▸ Problem
Using the listing below, print exactly everything from the line with "Task: Click the" down to the line with "The height and width of the screenshot is (382, 1288).", both included, and nothing more.

-------- Provided material --------

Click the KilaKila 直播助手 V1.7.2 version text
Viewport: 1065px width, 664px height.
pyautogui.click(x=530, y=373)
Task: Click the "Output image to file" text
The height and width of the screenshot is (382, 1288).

--------
-------- Provided material --------

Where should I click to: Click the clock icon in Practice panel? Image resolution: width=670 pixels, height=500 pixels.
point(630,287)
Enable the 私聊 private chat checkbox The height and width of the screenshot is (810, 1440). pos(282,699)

--------
-------- Provided material --------

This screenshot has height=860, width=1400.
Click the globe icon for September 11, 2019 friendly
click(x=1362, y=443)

--------

▸ Exercise answer
Task: Click the "Output image to file" text
The height and width of the screenshot is (382, 1288).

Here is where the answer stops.